Я не совсем понял вопрос, у меня только было такое чувство, что я сказал какую-то глупость. Поэтому я смущенно ответил:

— Разумеется, это мое личное впечатление, ведь по отношению ко мне господин фон Кекешфальва всегда проявлял себя с самой благородной, самой хорошей стороны… У нас в полку говорили, что венгерская знать отличается высокомерием… Но… я… я никогда не встречал человека добрее…

Я умолк, заметив, что Кондор все еще не сводит с меня внимательного взгляда. Его круглое лицо было освещено луной; сверкающие стекла пенсне, за которыми я лишь смутно различал пытливые глаза, показались мне чуть ли не вдвое больше; у меня возникло неприятное ощущение: я почувствовал себя насекомым, которого разглядывают в лупу. Стоя друг против друга на дороге, мы, должно быть, представляли собой странное зрелище; но поблизости не было ни души. Наконец Кондор, опустив голову, двинулся дальше и забормотал, будто про себя:

— Да вы на самом деле… необыкновенный человек, — простите, я это не в плохом смысле. И все же это удивительно, вы сами согласитесь, весьма удивительно… Как я слышал, вы уже несколько недель бываете у них в доме. Кроме того, вы живете в маленьком городишке, настоящем курятнике, без умолку кудахтающем, и вы принимаете Кекешфальву за аристократа!.. Неужели вы ни разу не слыхали в кругу своих товарищей некоторые… я не хочу сказать «непочтительные»… но вообще намеки на то, что, мол, его дворянство немного стоит?.. ведь какие-то слухи должны были до вас дойти?

— Нет, — возразил я решительно, чувствуя, что начинаю сердиться (не так уж приятно, когда тебя называют «удивительным» и «необыкновенным»). — Сожалею, но никакие слухи до меня не доходили. Я не говорил о господине фон Кекешфальве ни с одним из моих товарищей.

— Странно, — пробормотал Кондор. — Весьма странно! Я был уверен, что он преувеличивает, описывая вашу особу. И скажу вам прямо, — видимо, сегодня действительно день ошибочных диагнозов, — я с некоторым подозрением относился к его энтузиазму… Я никак не мог поверить, что вы стали ходить к ним только из-за того глупого случая во время танцев, а потом приходили просто… ну… просто из симпатии, из сочувствия.

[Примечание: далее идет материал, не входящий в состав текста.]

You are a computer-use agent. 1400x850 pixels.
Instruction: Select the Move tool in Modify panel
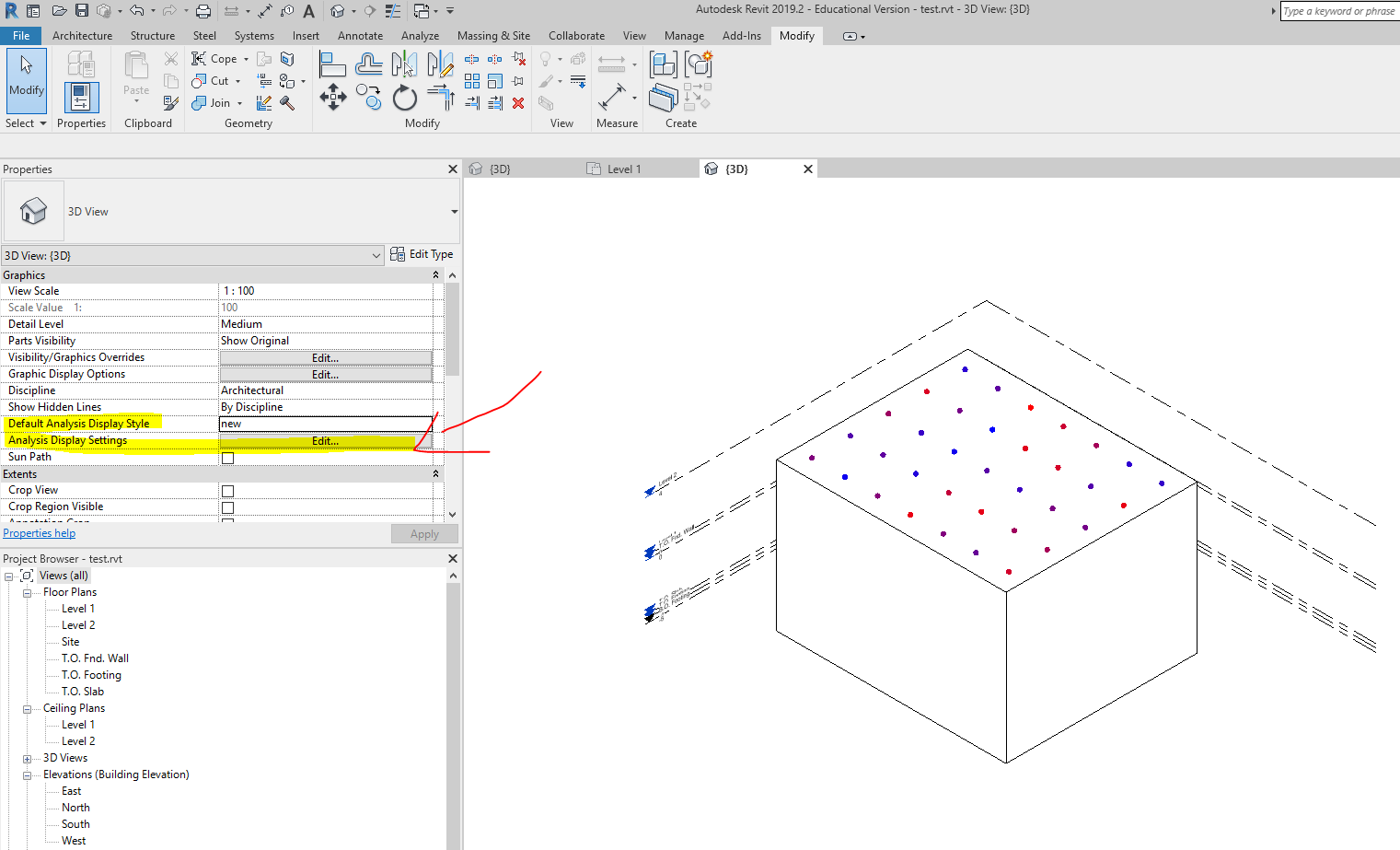(x=333, y=97)
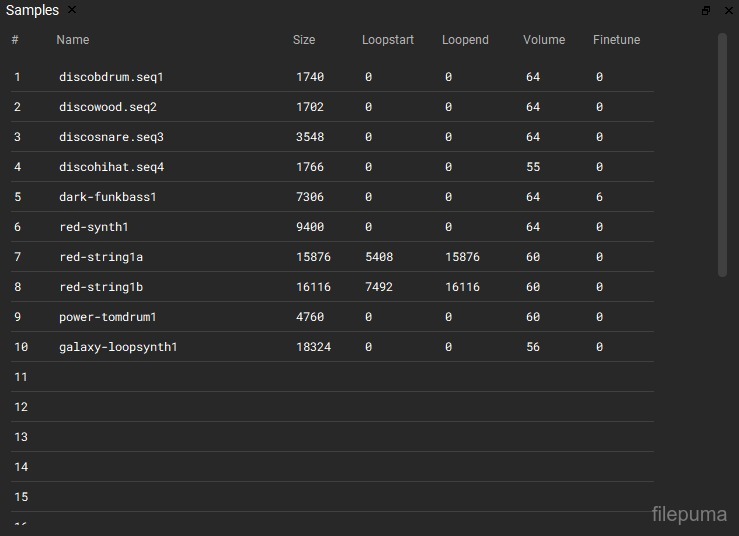The width and height of the screenshot is (739, 536).
Task: Close the panel using top-right X icon
Action: 728,10
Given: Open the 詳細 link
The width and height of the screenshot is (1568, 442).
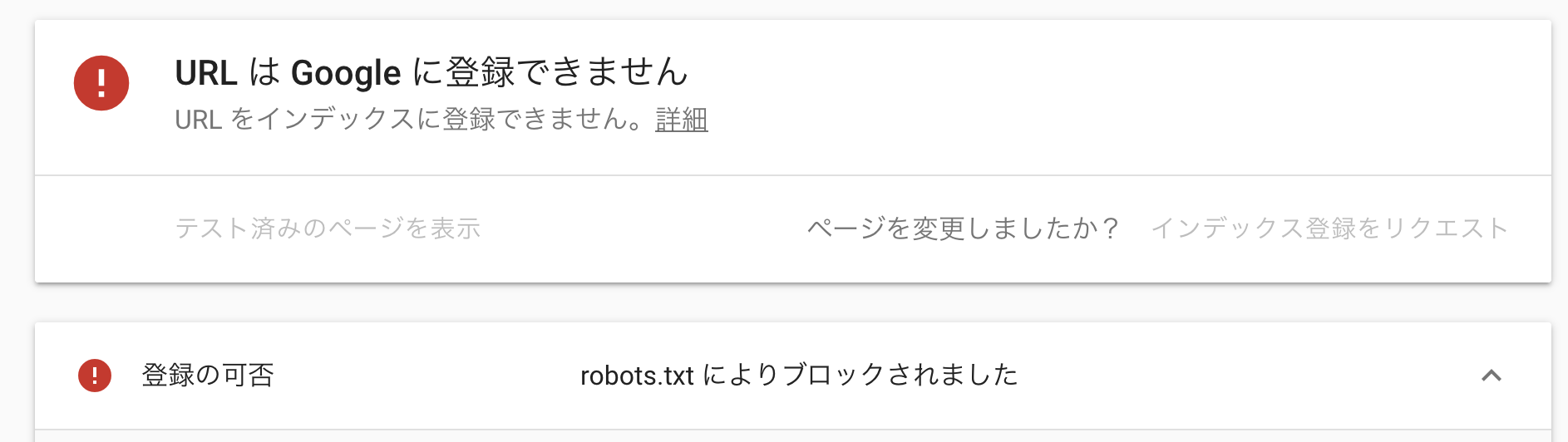Looking at the screenshot, I should pyautogui.click(x=682, y=120).

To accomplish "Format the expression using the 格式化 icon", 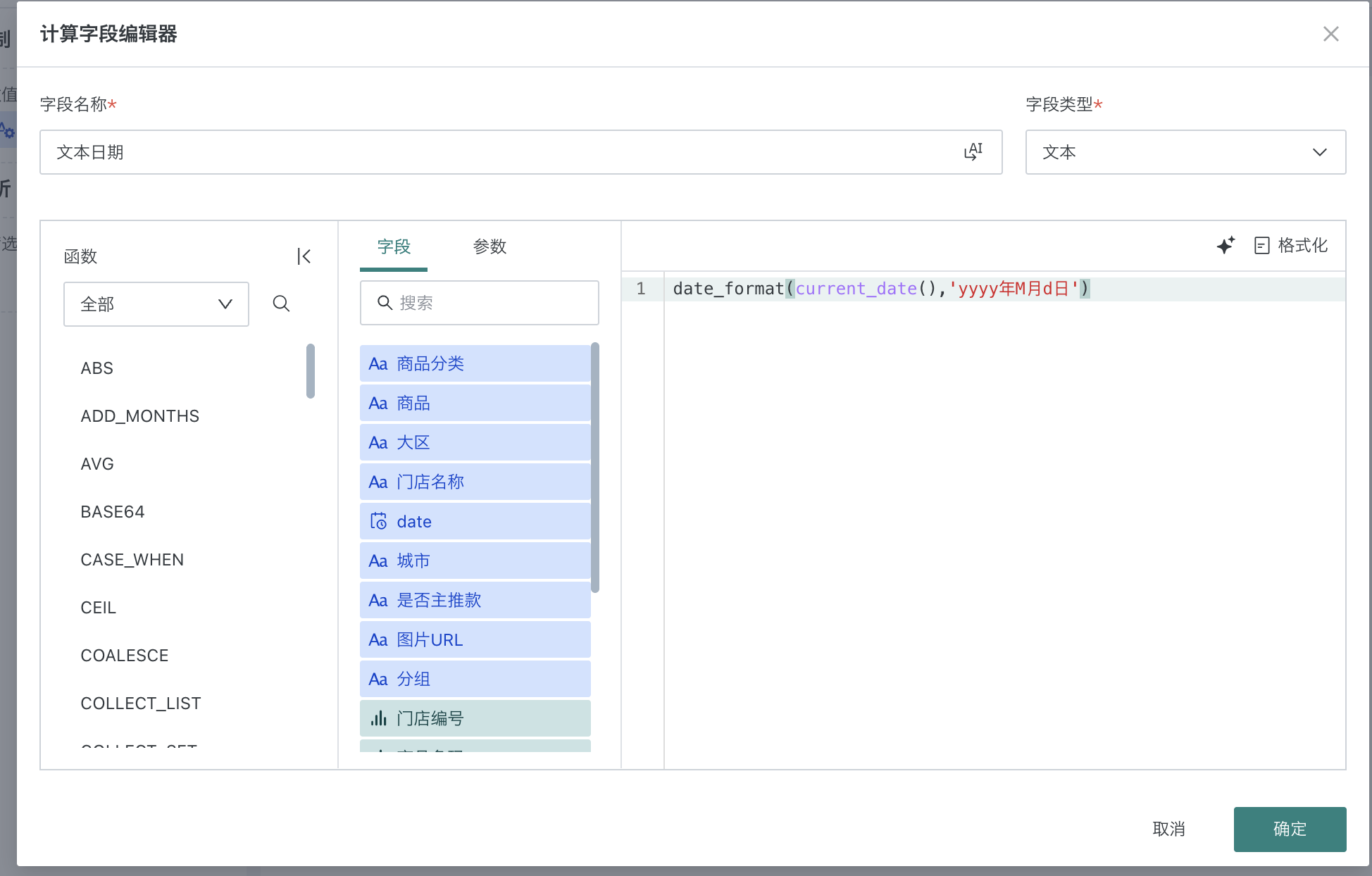I will pos(1261,246).
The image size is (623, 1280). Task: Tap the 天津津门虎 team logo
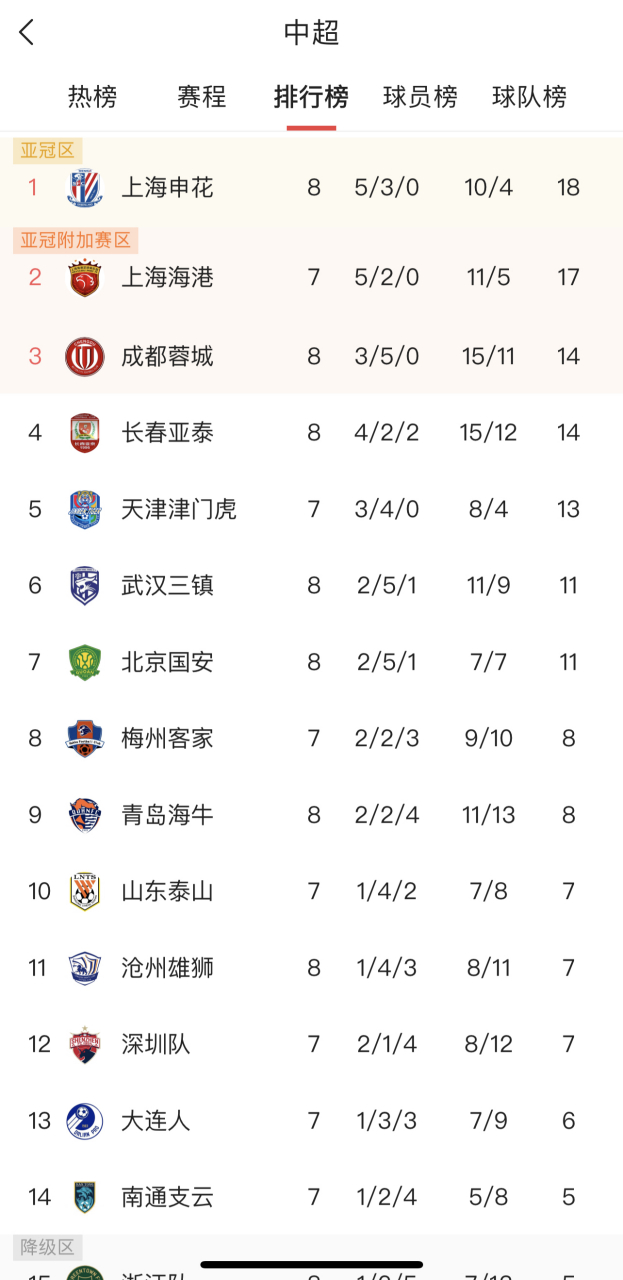tap(84, 509)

Вы понятия не имеете, как старика эксплуатируют… И я решил докопаться (почему бы и не сказать вам об этом?), что, собственно, влечет вас в дом к Кекешфальве. Я думал: либо это очень — как бы выразиться поделикатнее? — очень целеустремленный малый, желающий нагреть руки, либо, если намерения у него честные, тогда это, должно быть, очень юный душой человек, ибо только юных так удивительно притягивает трагическое и опасное… Впрочем, инстинкт юности почти никогда не обманывает, и вы не ошиблись… этот Кекешфальва и впрямь особенный человек. Мне хорошо известно все, в чем его можно упрекнуть… Лишь одно показалось мне, простите, немного забавным — когда вы назвали его аристократом. Но поверьте человеку, который знает его лучше, чем кто-либо из здешних, — вам нечего стыдиться, что вы проявили так много дружеского участия к нему и к этому несчастному ребенку. Какие бы слухи до вас ни дошли, не позволяйте им сбить себя с толку: они не имеют ни малейшего отношения к сегодняшнему Кекешфальве, трогательному, поразительному человеку.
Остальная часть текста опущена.